An exabyte (EB) = 10¹⁸ bytes (SI decimal). An exbibyte (EiB) = 2⁶⁰ bytes = 1,152,921,504,606,846,976 bytes — about 15.3% larger. This is the largest practically relevant gap between SI and IEC units in storage contexts. For a data center procuring 10 EB of storage, the SI vs IEC difference represents about 1.5 EB of capacity discrepancy in the contract.

Data archaeology is the practice of recovering information from obsolete storage media and formats — 9-track magnetic tapes, 8-inch floppy disks, MiniDiscs, Zip drives, and early optical formats. The challenge is threefold: hardware to read the media no longer exists or is failing, file formats and encoding schemes are undocumented, and magnetic media degrade over time (tape has a 10–30 year shelf life). At exabyte scale, organisations like national archives face the prospect of vast digital collections becoming unreadable within decades. Active migration strategies — periodically copying data to current formats and media — are the only reliable defense, but the cost scales linearly with data volume.

Byte – Frequently Asked Questions

A byte contains exactly 8 bits. This is the universal modern standard, though early computing used variable byte sizes (5, 6, or 7 bits). The 8-bit byte became universal with the IBM System/360 in 1964. Eight bits allow 256 possible values (0–255), sufficient to encode all ASCII characters with room for control codes.

Eight bits became standard because it is the smallest power of two that can encode all 128 ASCII characters (7 bits) with a spare bit for parity checking or extended character sets. It also maps cleanly to two hexadecimal digits (0x00–0xFF), making it convenient for low-level programming and hardware design. Earlier systems used 6-bit or 7-bit bytes; 8-bit won due to IBM's dominance in the 1960s–70s.
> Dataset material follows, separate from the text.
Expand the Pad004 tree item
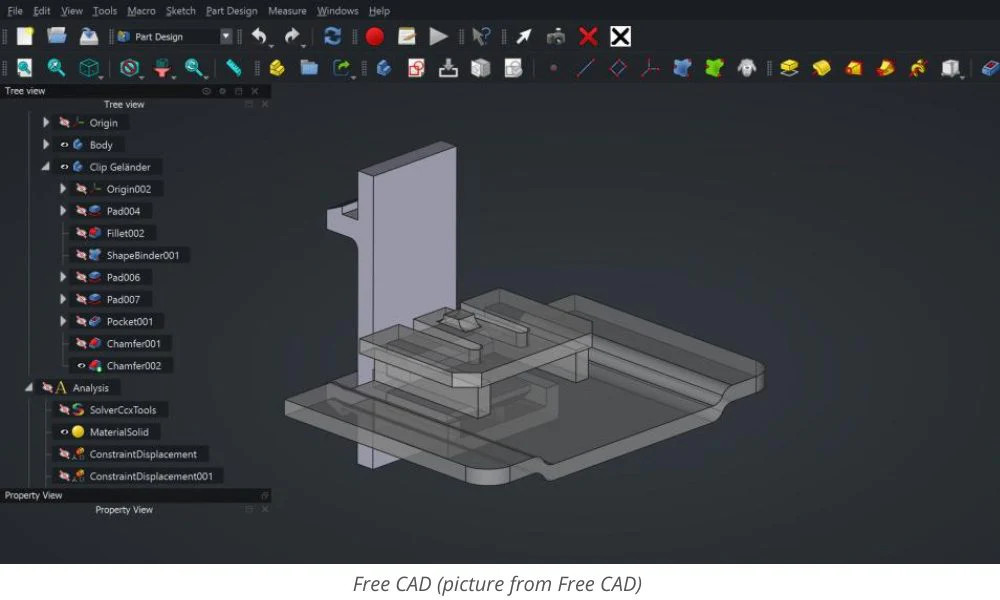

A nibble (also spelled nybble) is 4 bits — half a byte. A nibble represents exactly one hexadecimal digit (0–F). The term is used in low-level programming, embedded systems, and BCD (binary-coded decimal) encoding. It is not an SI unit and rarely appears in general computing contexts outside of hardware and systems programming.

It depends on the character and encoding. In UTF-8 (the dominant web encoding): ASCII characters (A–Z, 0–9) use 1 byte; common European accented characters use 2 bytes; most Asian scripts (Chinese, Japanese, Korean) use 3 bytes; emoji and rare characters use 4 bytes. A plain English text file is efficiently encoded as 1 byte per character in UTF-8.

In most modern usage, byte and octet are synonymous — both mean 8 bits. "Octet" is preferred in networking standards (RFC documents, ITU specifications) to avoid ambiguity from early computing where byte sizes varied. Internet protocol headers are specified in octets; operating systems and storage devices use bytes. In practice you will encounter "octet" mainly in formal networking documentation.